Lady Lazarus resurrects herself habitually. Like the cat, she allows herself nine lives, including equally their creation and cancellation. The first line may stress her power over her fate, but “manage” (line 3) suggests an uneasy control. It also connotes managerial enterprise, an implication clarified when the speaker’s language takes on the flavor of the carnival.

The first eight stanzas largely vivify this ugly but compelling experience. The reader sees the worm-eaten epidermis and inhales the sour breath. More cadaver than person, Lady Lazarus intends terror, however problematic her bravado. Nevertheless, she will soon smile, when time restores flesh eaten by the grave. (The smile will not prove attractive.) For the moment, however, she is only a “walking miracle” of defective parts: a shell of glowing skin, a face blank as linen, a paralyzed foot. Almost spectral, she remains finely, grotesquely palpable.

Stanzas 9 to 19 present Lady Lazarus as sideshow freak, stripper, and barker. Her emergence from the winding-sheet (perhaps a straitjacket) is a “striptease.” The “peanut-crunching crowd” thrills, pruriently. She alters the introductory “Ladies and gentlemen,” but her phrasing retains the master of ceremonies’ idiom. Reference to her “theatrical/ comeback in broad day” plays poetically with the jargon of show business and magic.

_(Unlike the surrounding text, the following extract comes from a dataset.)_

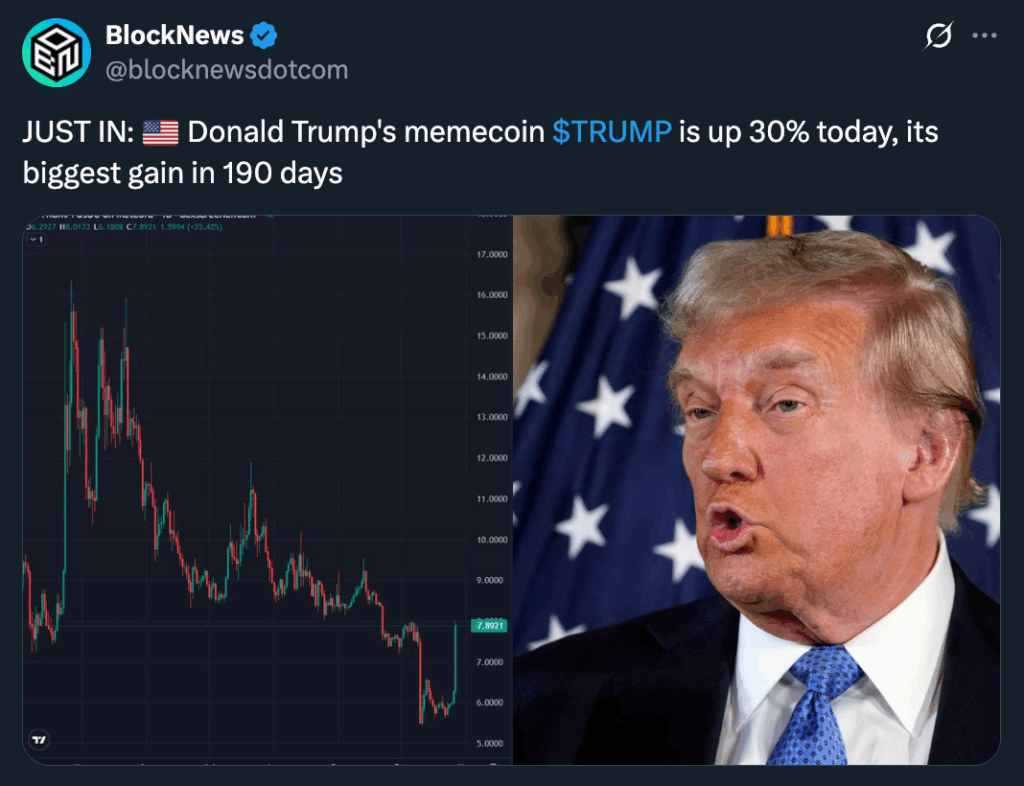The height and width of the screenshot is (786, 1024).
Task: Open the photo of man in blue tie
Action: pos(757,490)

In presenting the history of her efforts to die, Lady Lazarus assures the reader of her honor. This integrity gives continuity, making her the same woman at thirty that she was at ten. It is nothing against her that her first attempt at annihilation was accidental; it was premonitory. Eventually, intention ruled—both descent and resurrection. In the eighteenth stanza, she says that each “comeback” is, however, to the “same place” and the “same brute/ Amused shout.” The prosody allows “brute” to be a noun (hence, person) in the line, an adjective in the sentence. As it is the “same brute” each time, beginning with her tenth year, and as she finally intends the destruction of “men,” this brute is always the father or his replica. This explains why Plath renders the customary “Ladies and Gentlemen” as “Gentleman, ladies.”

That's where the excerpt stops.